Dataset entries
★ ★ ★ ★ ★ ★ ★

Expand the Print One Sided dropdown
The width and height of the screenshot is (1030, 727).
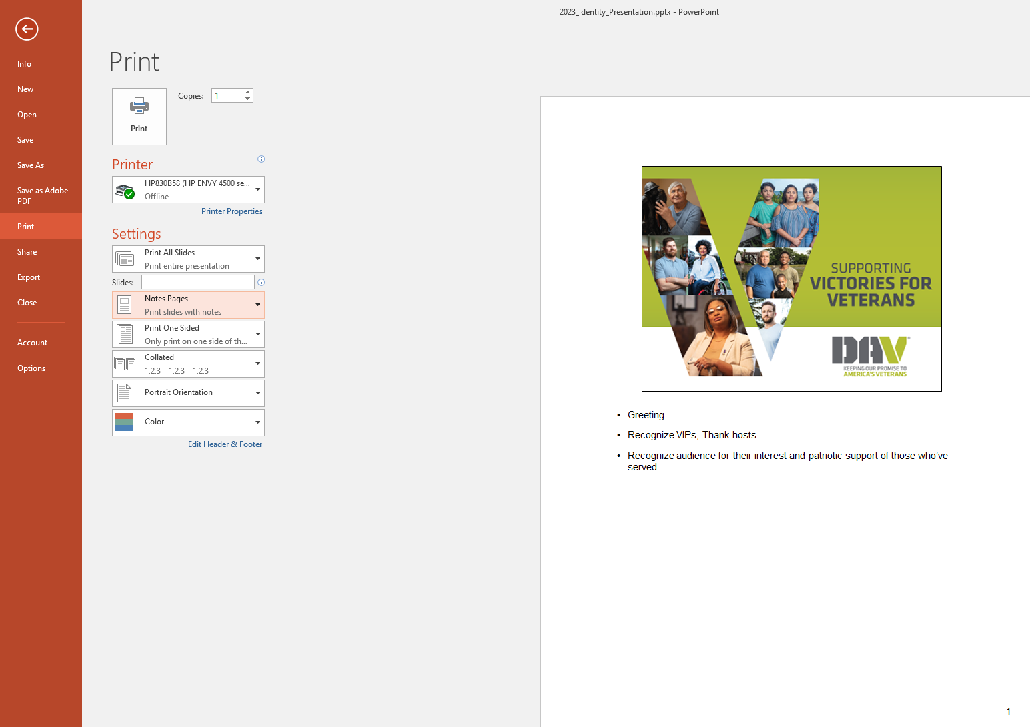[x=258, y=334]
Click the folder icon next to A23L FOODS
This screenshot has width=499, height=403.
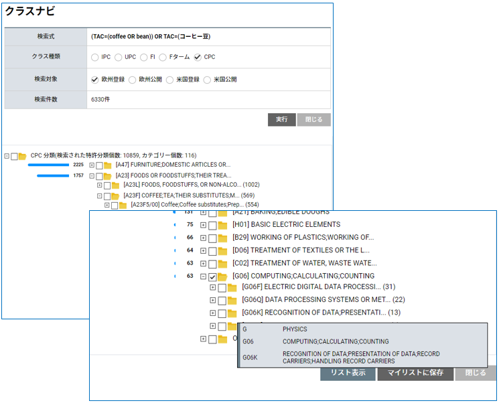pos(115,185)
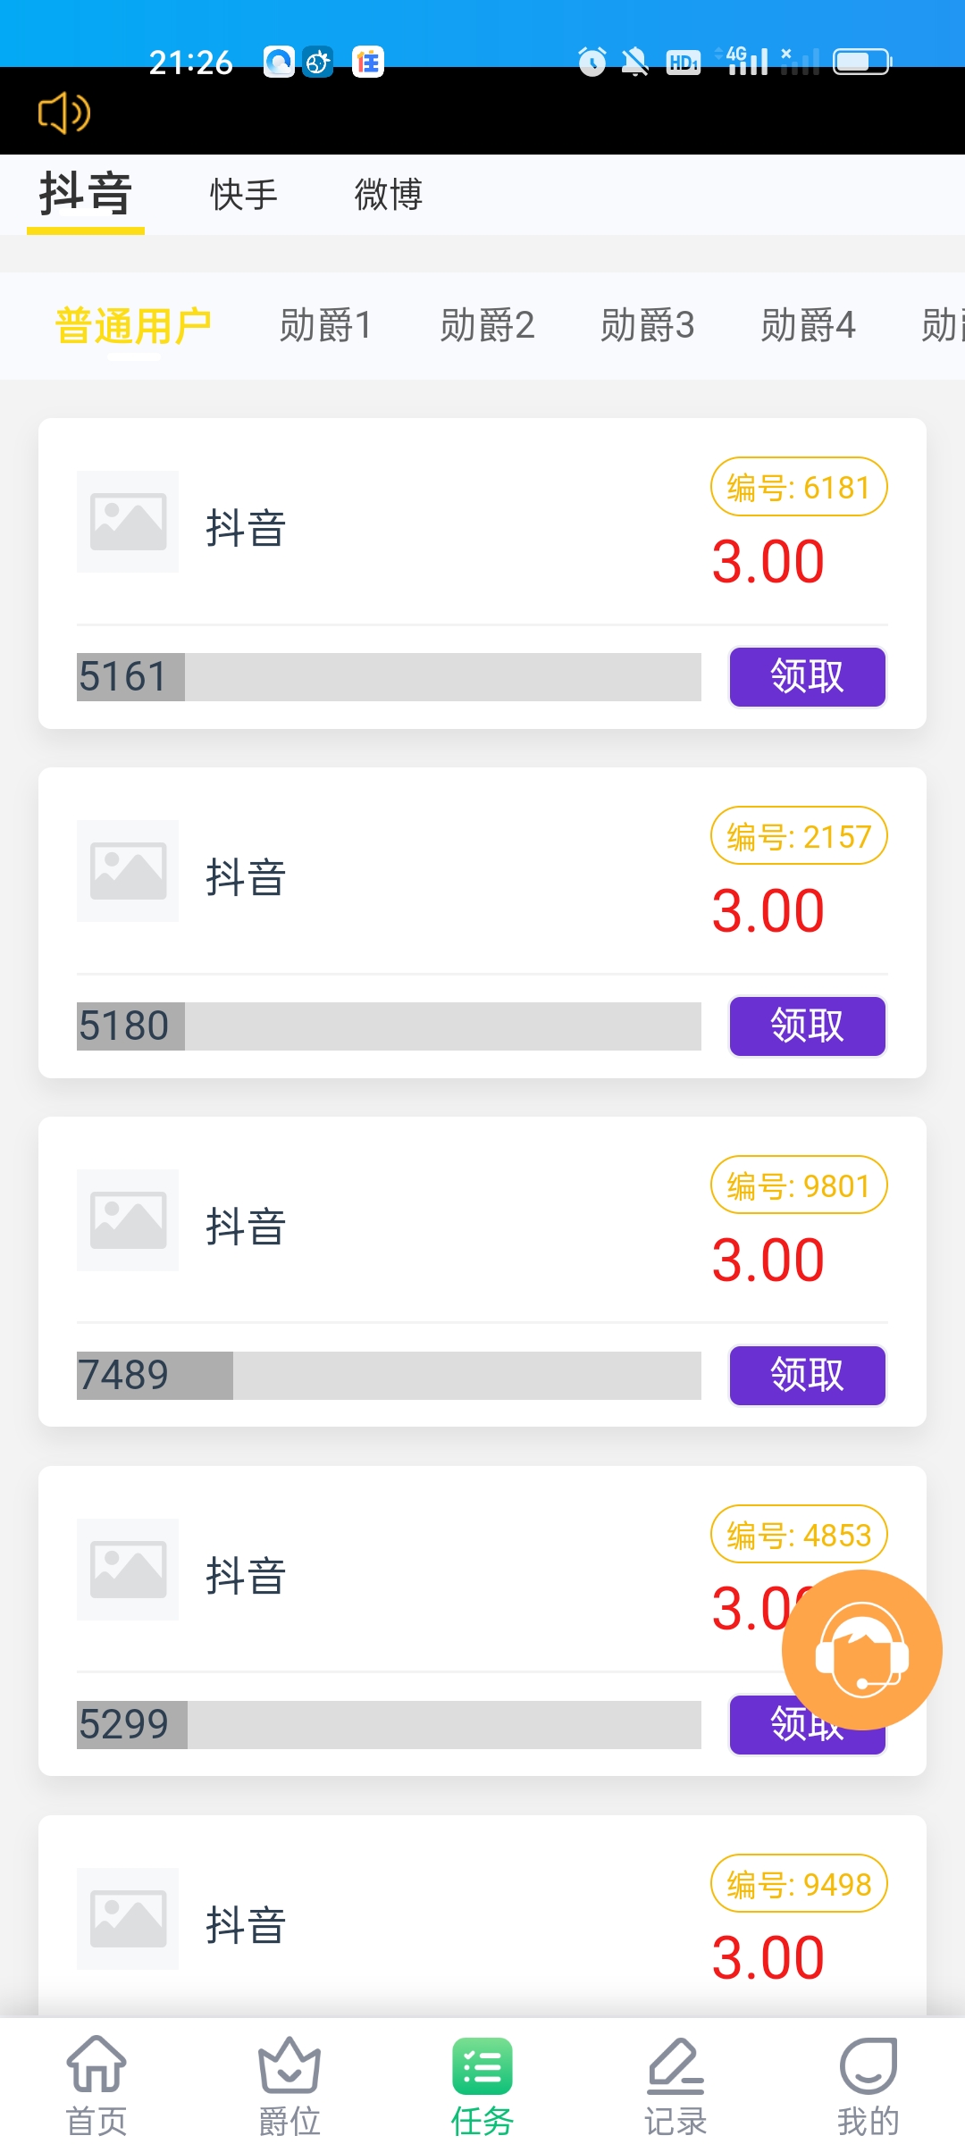Tap the 编号: 9498 badge

point(799,1884)
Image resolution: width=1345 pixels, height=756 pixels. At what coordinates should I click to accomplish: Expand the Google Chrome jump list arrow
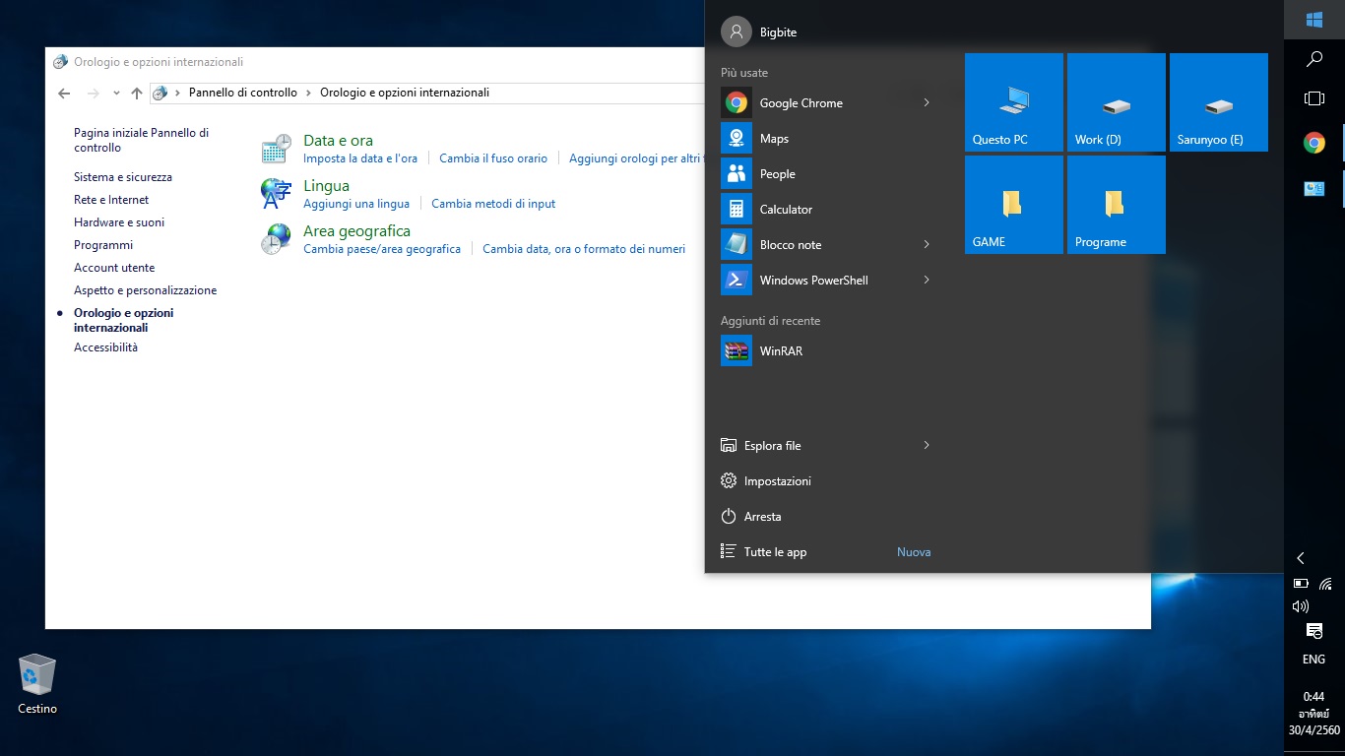927,103
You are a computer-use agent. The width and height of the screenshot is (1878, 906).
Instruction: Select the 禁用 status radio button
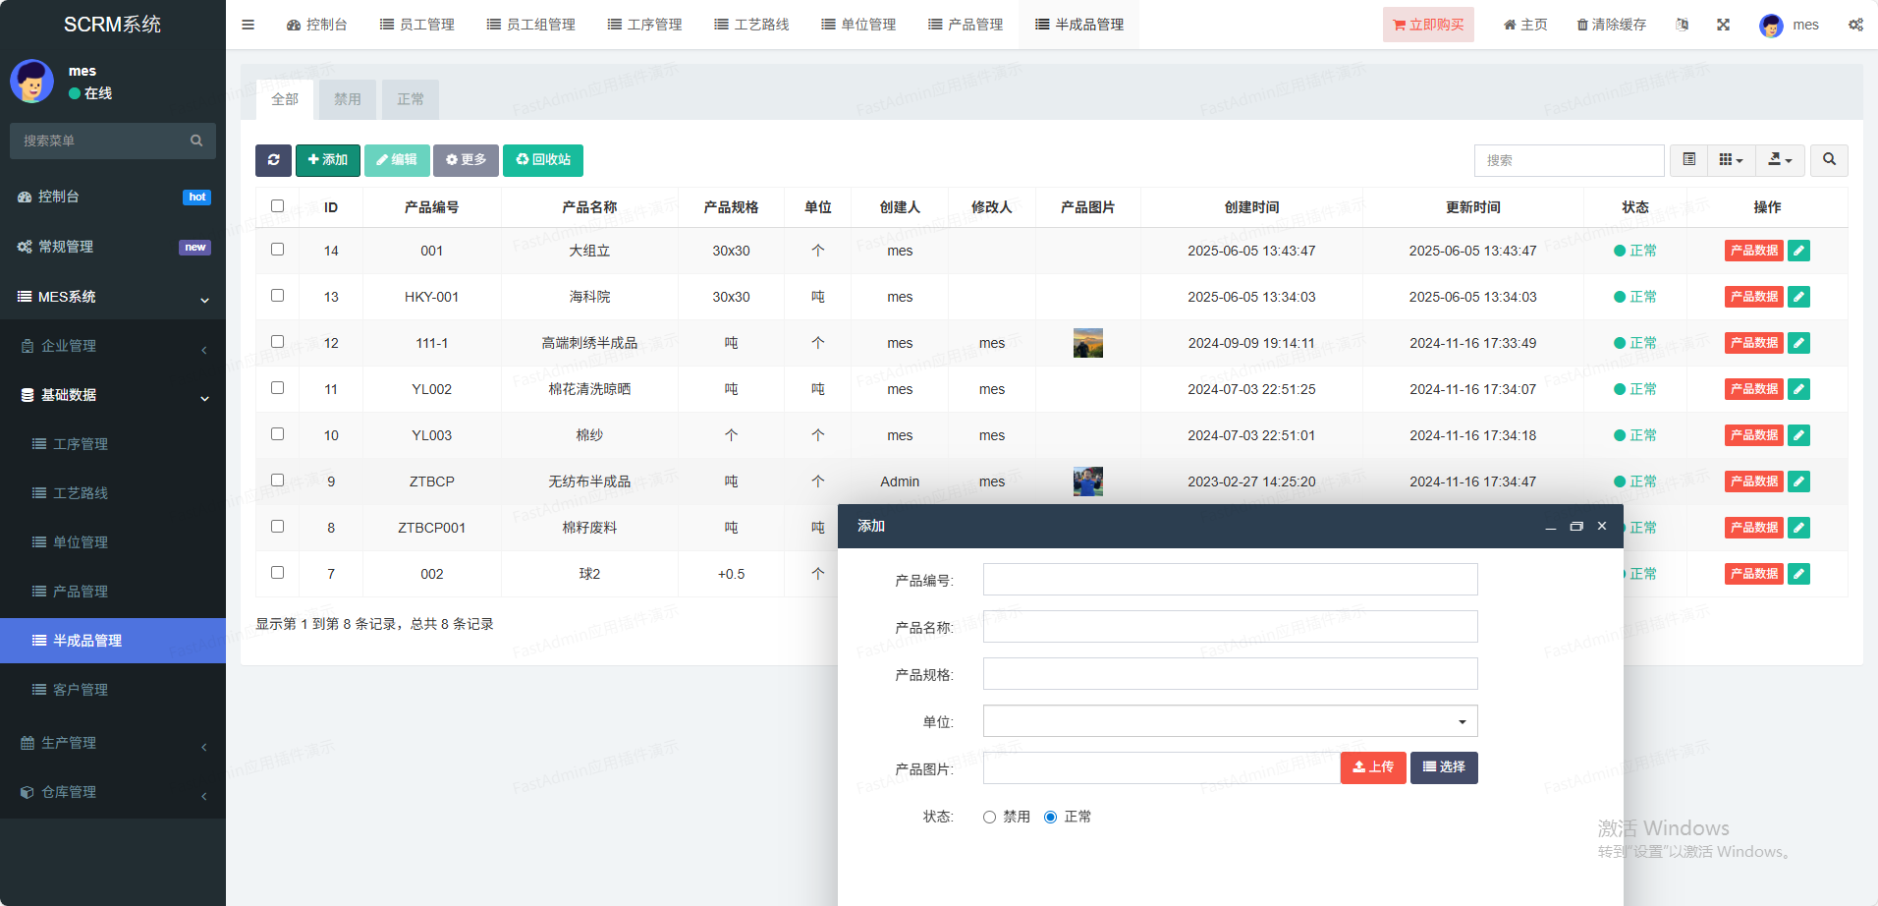coord(989,817)
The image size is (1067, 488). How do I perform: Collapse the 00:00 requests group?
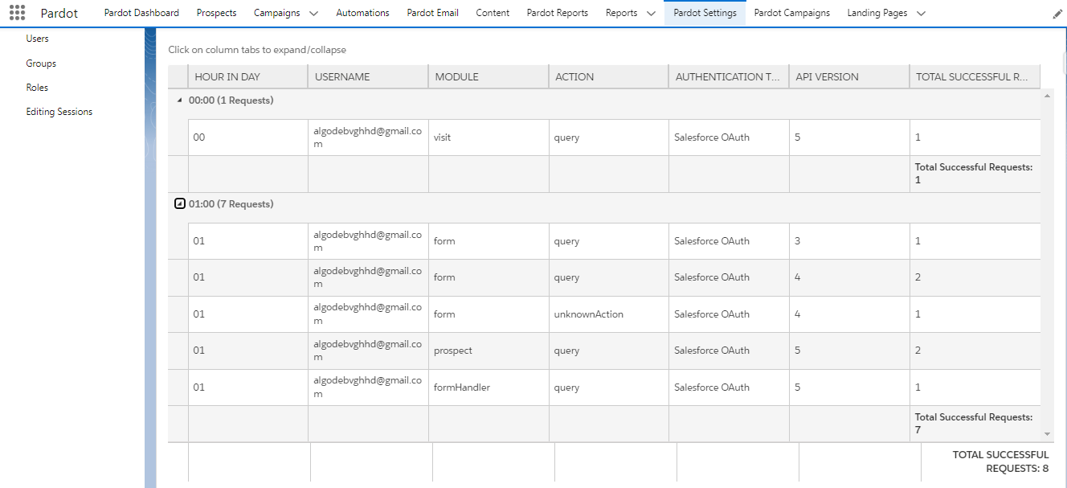(x=179, y=100)

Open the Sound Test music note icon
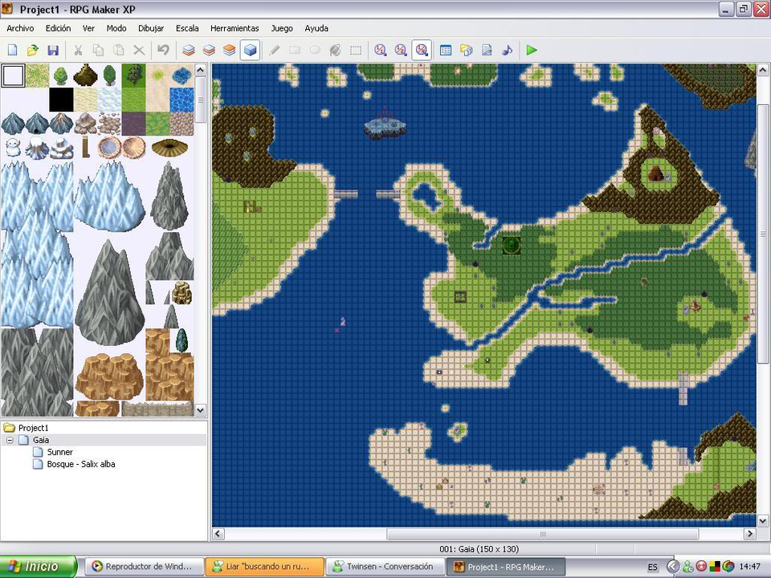(507, 50)

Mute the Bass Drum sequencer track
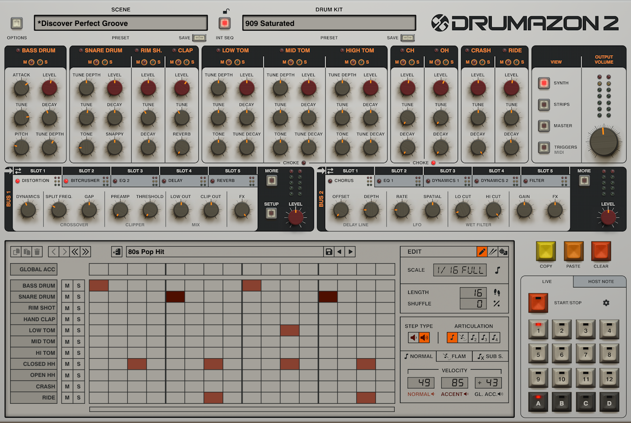[x=67, y=286]
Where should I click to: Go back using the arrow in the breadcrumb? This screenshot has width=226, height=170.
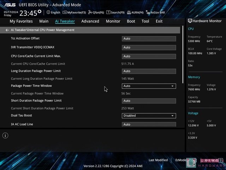7,30
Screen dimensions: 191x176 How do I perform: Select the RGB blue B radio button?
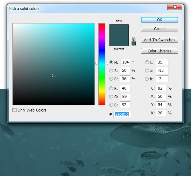coord(111,105)
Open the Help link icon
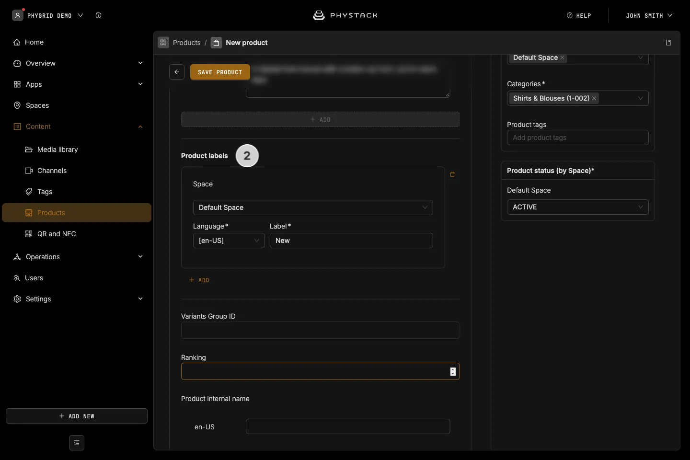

★ ★ ★ ★ ★ ★ ★

▸ **What the task requires**
Output only the lines running from the line with "You are a computer-use" through the last line of the entries above, inclusive, with pictures excluded.

▸ **Output of the task**
You are a computer-use agent. The width and height of the screenshot is (1878, 906).
Instruction: Select the 禁用 status radio button
coord(989,817)
The image size is (1067, 488). How do I perform: Collapse the 00:00 requests group?
(x=179, y=100)

Open the Sound Test music note icon
(507, 50)

Mute the Bass Drum sequencer track
[x=67, y=286]
Where should I click to: Go back using the arrow in the breadcrumb? This screenshot has width=226, height=170.
7,30
Screen dimensions: 191x176 How do I perform: Select the RGB blue B radio button?
coord(111,105)
Open the Help link icon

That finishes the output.